Bug 1257950

Summary:	NodeAssociated errors due to apparent race condition between nova-scheduler and ironic
Product:	Red Hat OpenStack	Reporter:	James Slagle <jslagle>
Component:	openstack-nova	Assignee:	Lucas Alvares Gomes <lmartins>
Status:	CLOSED ERRATA	QA Contact:	Joe H. Rahme <jhakimra>
Severity:	medium	Docs Contact:
Priority:	high
Version:	7.0 (Kilo)	CC:	berrange, dasmith, dmaley, dtantsur, eglynn, felipe.alfaro, ggillies, hbrock, jcoufal, jmelvin, jraju, kchamart, kmorey, lmartins, mburns, mcornea, mwagner, ndipanov, nlevinki, ohochman, pcaruana, rbiba, rhel-osp-director-maint, sbauza, sferdjao, sgordon, skinjo, vromanso, yeylon
Target Milestone:	async	Keywords:	OtherQA, Triaged, ZStream
Target Release:	7.0 (Kilo)
Hardware:	Unspecified
OS:	Unspecified
Whiteboard:
Fixed In Version:	openstack-nova-2015.1.2-9.el7ost	Doc Type:	Bug Fix
Doc Text:		Story Points:	---
Clone Of:
Clones:	1337951 (view as bug list)		Environment:
Last Closed:	2016-02-18 16:08:51 UTC	Type:	Bug
Regression:	---	Mount Type:	---
Documentation:	---	CRM:
Verified Versions:		Category:	---
oVirt Team:	---	RHEL 7.3 requirements from Atomic Host:
Cloudforms Team:	---	Target Upstream Version:
Embargoed:
Bug Depends On:
Bug Blocks:	1264236, 1337951

Description James Slagle 2015-08-28 13:00:35 UTC

There appears to be a race condition between nova-scheduler and ironic resulting in tracebacks with an error that looks like:

NodeAssociated: Node 2bdb3ad1-4854-4956-977f-41030221984d is associated with instance 4c986d52-31ec-40ae-93bf-5960ccd0c4db.

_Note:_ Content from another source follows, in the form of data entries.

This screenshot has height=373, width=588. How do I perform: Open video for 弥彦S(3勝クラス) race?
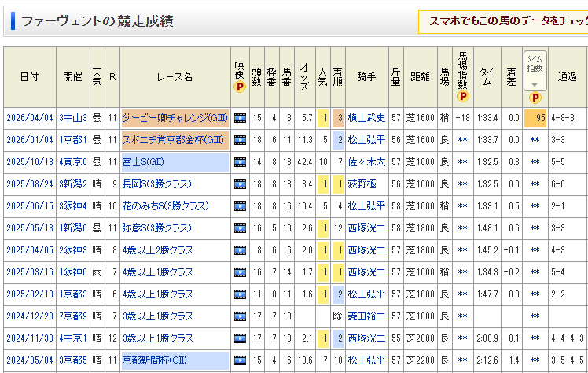(240, 228)
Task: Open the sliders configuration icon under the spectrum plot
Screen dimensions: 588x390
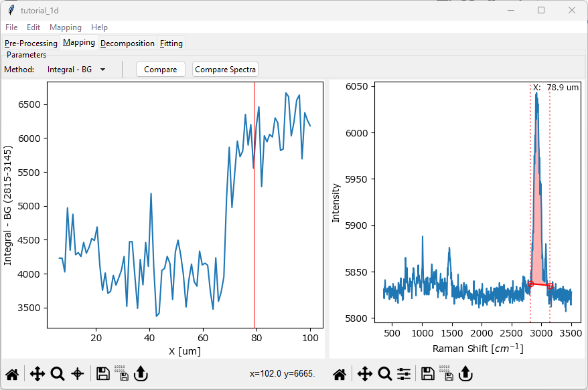Action: coord(404,374)
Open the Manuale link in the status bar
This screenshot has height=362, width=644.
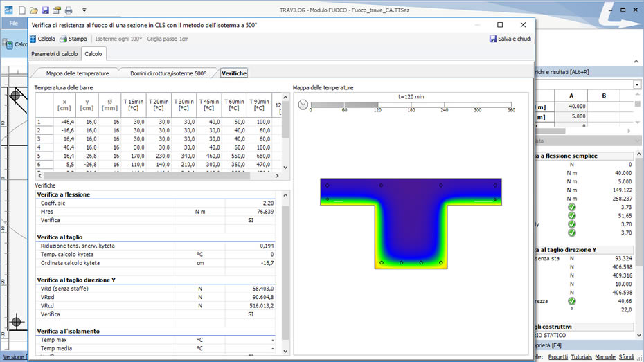605,357
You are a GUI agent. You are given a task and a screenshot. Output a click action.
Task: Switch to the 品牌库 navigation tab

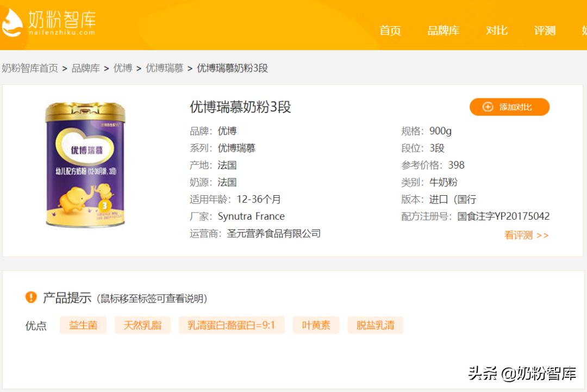pyautogui.click(x=444, y=31)
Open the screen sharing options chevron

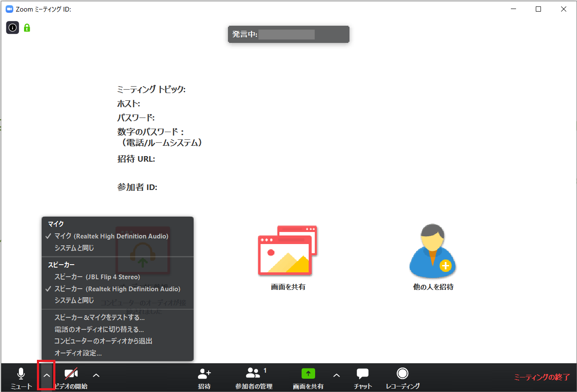coord(336,374)
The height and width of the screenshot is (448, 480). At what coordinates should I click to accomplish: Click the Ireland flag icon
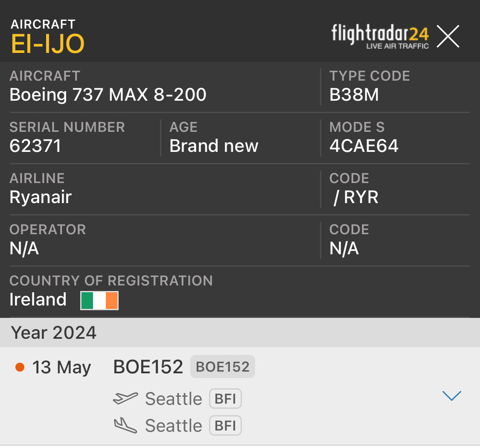click(x=99, y=300)
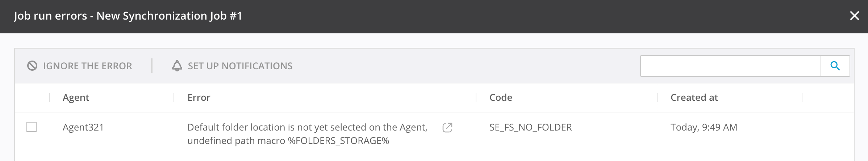Sort by the Error column header
Screen dimensions: 868x161
pyautogui.click(x=199, y=98)
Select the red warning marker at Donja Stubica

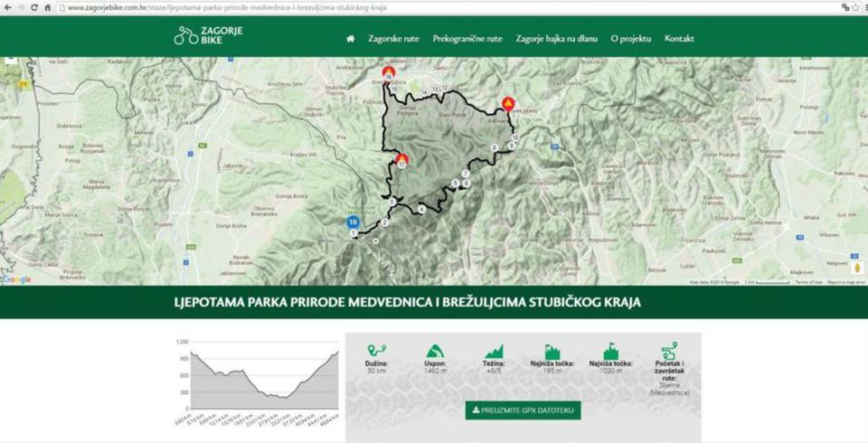tap(388, 73)
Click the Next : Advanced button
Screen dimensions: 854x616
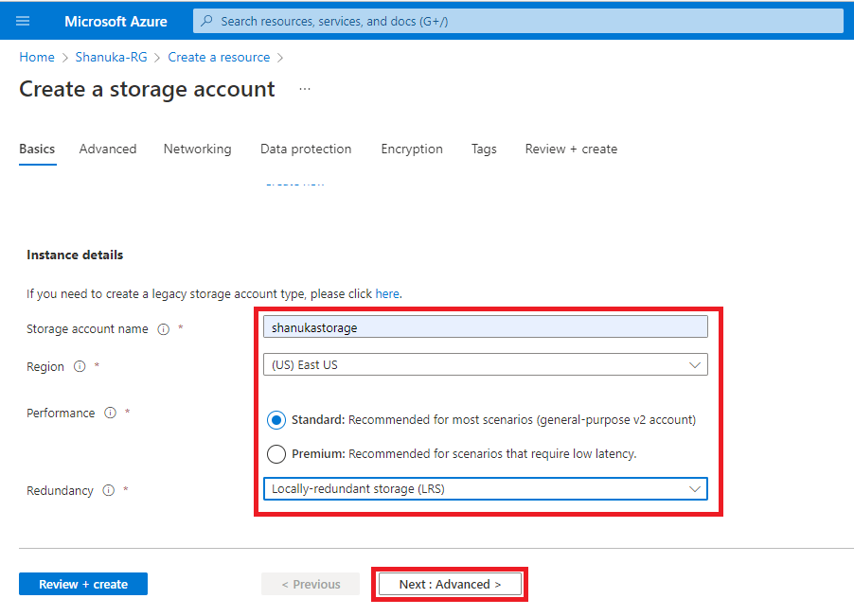pos(450,585)
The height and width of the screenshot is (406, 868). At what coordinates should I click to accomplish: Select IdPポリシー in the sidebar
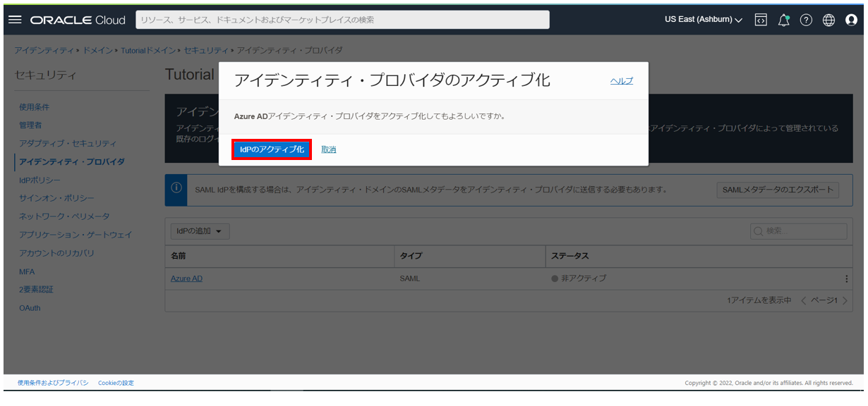(40, 180)
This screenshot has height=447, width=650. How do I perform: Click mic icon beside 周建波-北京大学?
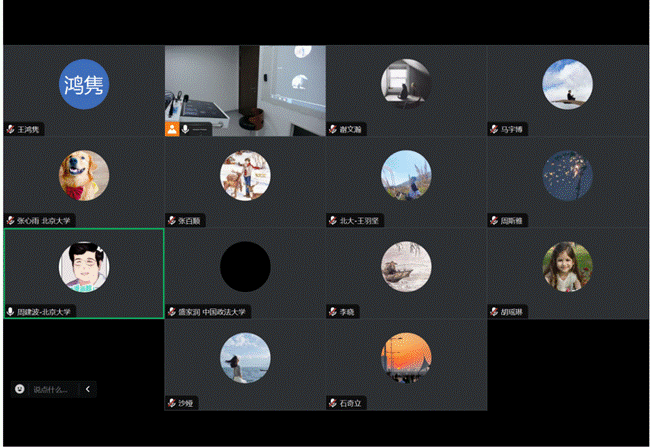[x=11, y=312]
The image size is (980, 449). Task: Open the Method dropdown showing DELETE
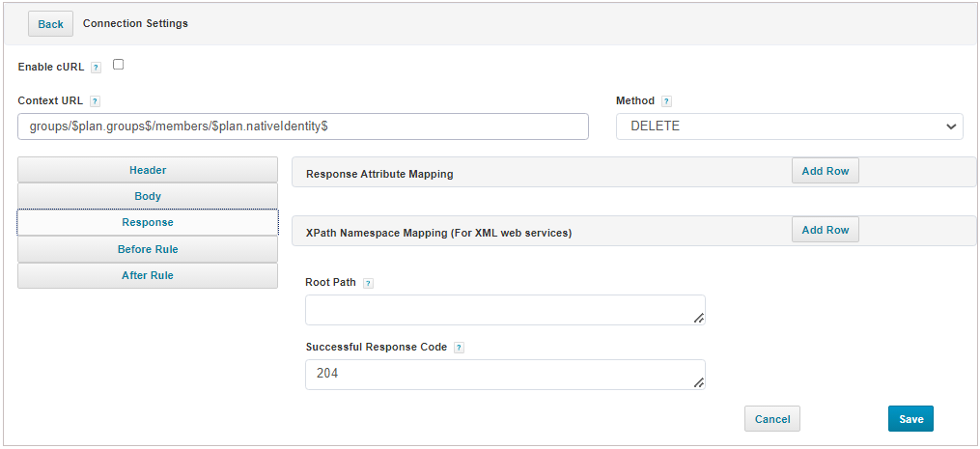[789, 126]
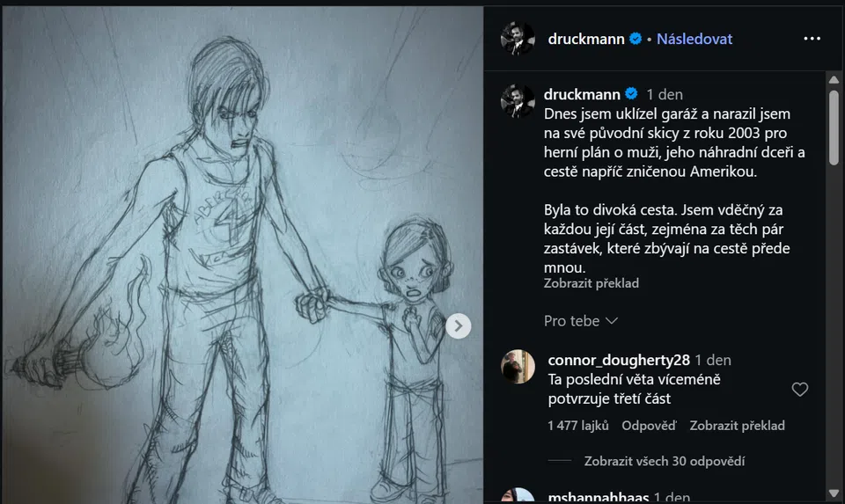Image resolution: width=845 pixels, height=504 pixels.
Task: Open druckmann's avatar next to the caption
Action: (x=518, y=100)
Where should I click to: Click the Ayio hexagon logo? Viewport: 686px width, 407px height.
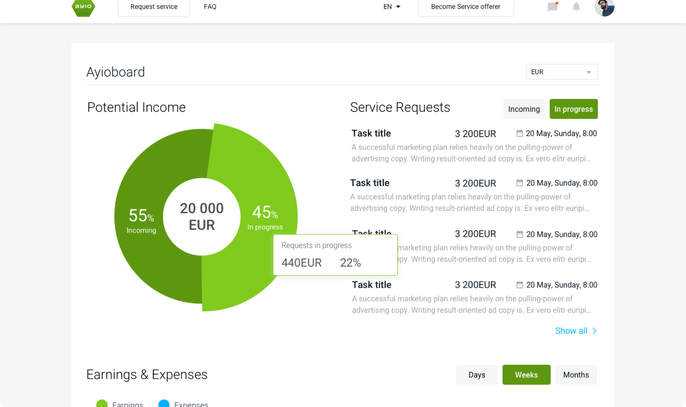(83, 7)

nova-scheduler is apparently trying to associate an instance with a claimed node that is already in used by another instance.

The full traceback from ironic-api.log is:

2015-08-28 12:52:03.004 1695 WARNING wsme.api [-] Client-side error: Node 4c8a48d4-de85-4133-bc25-b0be2b7cd83a is associated with instance 45797815-cd88-4a77-bd93-f323a7f74544.
Traceback (most recent call last):
  File "/usr/lib/python2.7/site-packages/oslo_messaging/rpc/dispatcher.py", line 142, in _dispatch_and_reply
    executor_callback))
  File "/usr/lib/python2.7/site-packages/oslo_messaging/rpc/dispatcher.py", line 186, in _dispatch
    executor_callback)
  File "/usr/lib/python2.7/site-packages/oslo_messaging/rpc/dispatcher.py", line 130, in _do_dispatch
    result = func(ctxt, **new_args)
  File "/usr/lib/python2.7/site-packages/oslo_messaging/rpc/server.py", line 142, in inner
    return func(*args, **kwargs)
  File "/usr/lib/python2.7/site-packages/ironic/conductor/manager.py", line 405, in update_node
    node_obj.save()
  File "/usr/lib/python2.7/site-packages/ironic/objects/base.py", line 143, in wrapper
    return fn(self, ctxt, *args, **kwargs)
  File "/usr/lib/python2.7/site-packages/ironic/objects/node.py", line 265, in save
    self.dbapi.update_node(self.uuid, updates)
  File "/usr/lib/python2.7/site-packages/ironic/db/sqlalchemy/api.py", line 338, in update_node
    return self._do_update_node(node_id, values)
  File "/usr/lib/python2.7/site-packages/ironic/db/sqlalchemy/api.py", line 364, in _do_update_node
    instance=ref.instance_uuid)
NodeAssociated: Node 4c8a48d4-de85-4133-bc25-b0be2b7cd83a is associated with instance 45797815-cd88-4a77-bd93-f323a7f74544.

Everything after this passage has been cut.